Les auteurs du rapport expliquent que l’adoption de politiques de travail flexibles pourrait élargir la participation au marché du travail, “notamment parmi les femmes et les seniors”. Il est impératif de repenser les conditions de travail des seniors si l’on souhaite qu’ils puissent travailler plus longtemps, afin de soutenir les systèmes de pensions. Des programmes de formation et de reconversion sont également “indispensables” pour intégrer ces groupes au marché de l’emploi.
Les tensions entre générations, alimentées par les défis de financement des retraites, menacent la stabilité sociale. Pour y faire face, expliquent les auteurs, il est crucial de favoriser des politiques inclusives et des initiatives renforçant les liens sociaux intergénérationnels.
Les entreprises et les gouvernements “doivent encourager des équipes intergénérationnelles” et des programmes de mentorat. Les experts notent que plusieurs études ont conclu que les initiatives renforcent non seulement la productivité, mais permettent également une meilleure compréhension mutuelle.
Les auteurs proposent de se pencher sur des projets comme les “districts de santé” de Singapour, où des quartiers pensés autour d’infrastructures encouragent des modes de vie sains. Ces quartiers “peuvent alléger la pression sur les systèmes de soins” tout en favorisant une plus grande autonomie des individus en matière d’activité physique et de nutrition.

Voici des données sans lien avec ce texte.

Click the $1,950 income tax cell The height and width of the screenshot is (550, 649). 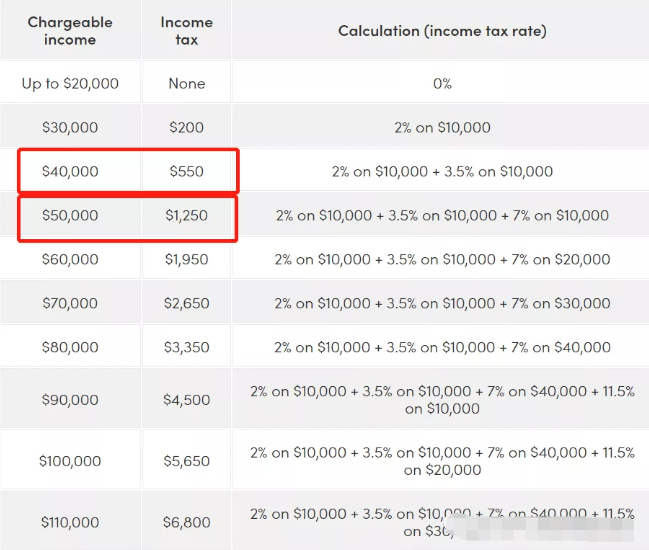[x=186, y=259]
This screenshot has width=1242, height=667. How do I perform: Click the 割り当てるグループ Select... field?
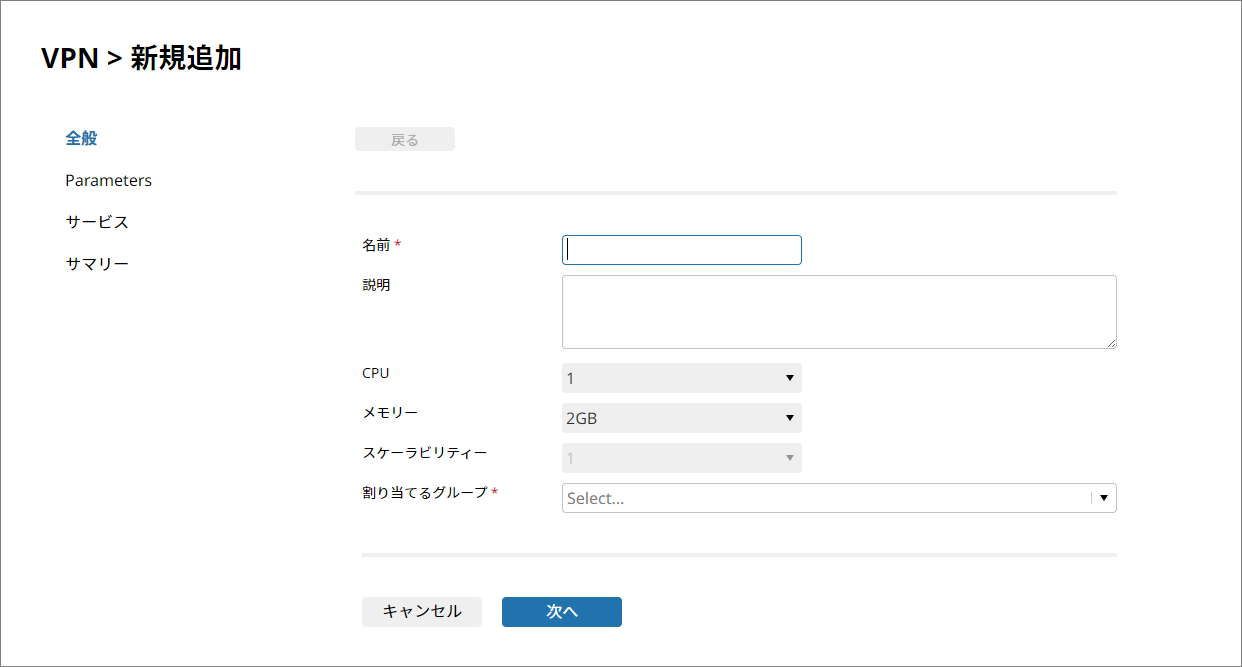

Les sociétés super-âgées posent des défis considérables, mais elles offrent également une opportunité de transformer les modèles sociaux et économiques. Les solutions “devront être innovantes et inclusives, associant gouvernements, entreprises et citoyens”, selon les experts du WEF. Une approche proactive “permettra non seulement de relever ces défis, mais aussi de construire des sociétés plus équitables et résilientes à long terme”, concluent les auteurs.